Vanney may have been through it all two times already, but are the nerves still there, especially as this will be the first time he’s led his team into the final away from home.
“Yeah I think that’s normal [to get nerves],” Vanney said at his final press conference before the match. “Some of it’s just the anxiety for wanting the event to be here and wanting the kick off to happen. The lead up to it is all positive energy. It’s not fear or anything like that.
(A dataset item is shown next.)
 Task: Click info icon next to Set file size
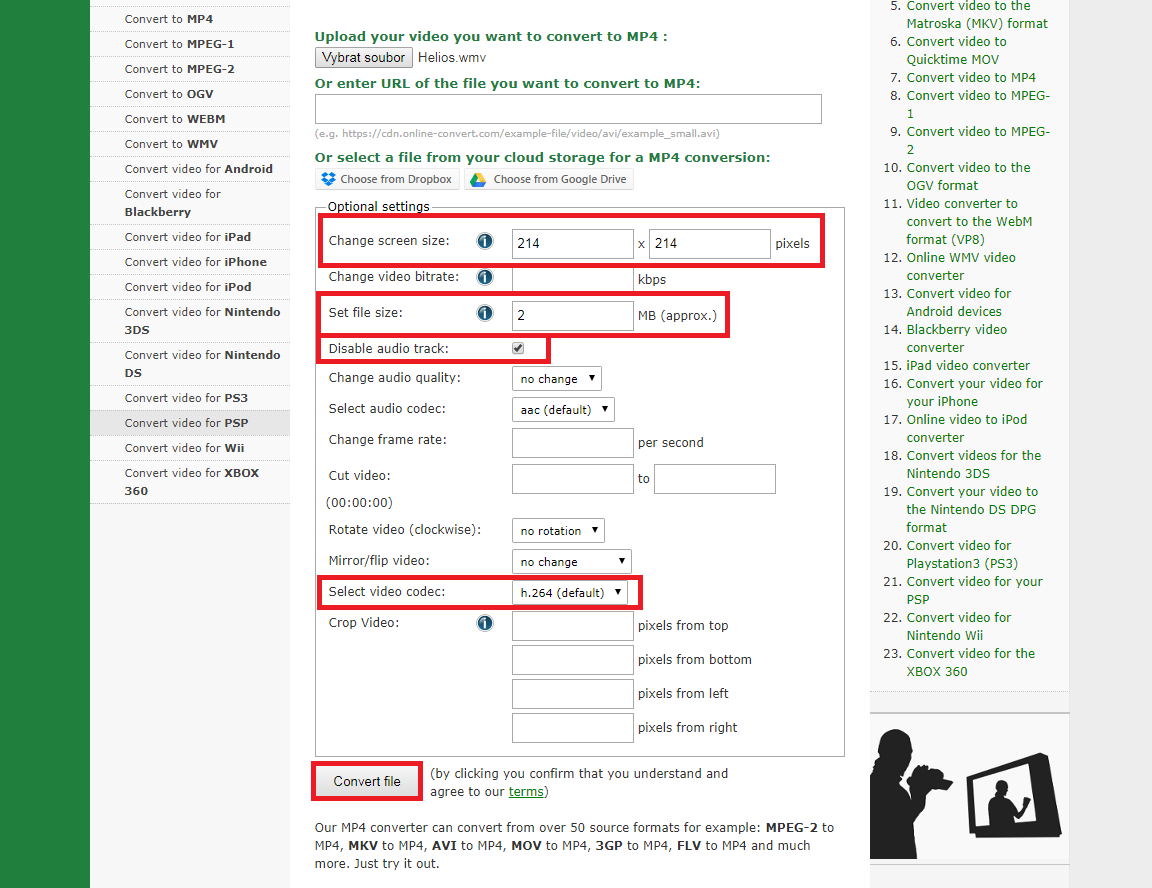[485, 314]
It’s just a positive excitement to get out and to get the guys out there to play.
“I think that’s normal but when the game kicks off, it’s just like when I was a player, that as soon as the game happens your mind is so immersed on what is going on in the field that you really don’t have the energy for anything else other than what is going on.
“That’s pretty standard for these types of games, but if you’re not feeling something, then the moment isn’t big enough and this is as big as it gets in our league.”
In amongst all of those experienced cup final veterans are a number of players who will be experiencing their first ever MLS Cup and all the hoopla that goes with it. One such player is a nine year veteran of the league, TFC’s Eastern Conference Championship hero Nick DeLeon.
The versatile DeLeon spent eight years at D.C. United, with just one US Open Cup title to show for it. Despite this being the biggest game of his career to date, the laid back DeLeon is just taking it in his stride.
“We’re just keeping it really light,” DeLeon told reporters ahead of the team’s final training session on Saturday. “Focusing right now on getting everybody’s bodies right and doing some tactical adjustments. But other than that, it’s just another game, so I don’t think we’re doing anything too much out of the norm.”
TFC flew into Seattle on Thursday and while the nerves may not be there for DeLeon just yet, now that he’s in the city and kick off time gets closer, the reality of the occasion is slowly starting to hit home.
“A little more for sure,” DeLeon admitted. “And definitely today it’s hit me a little more than it has before. I’m definitely starting to feel the excitement.
A year ago DeLeon was released by D.C., only to be selected by Toronto in the MLS Re-Entry Draft last December. It was a pick up that went pretty much unheralded, but the 29-year-old has had his most productive season since his debut in MLS in 2012.
With six goals and four assists during the regular season, and two more goals in the playoffs, including the game winning goal in Atlanta that took TFC to this year’s MLS Cup, it’s been a fairytale journey for the midfielder, and one that he’s just keen to savour every part of in case he doesn’t find himself on another one.
“It’s definitely been an incredible journey,” DeLeon mused. “And a journey I honestly couldn’t see with foresight. To be here, I’m just kind of embracing the moment, enjoying the moment, and just trying exactly to live in the moment and enjoy this, because these moments don’t come round every day, that’s for sure.”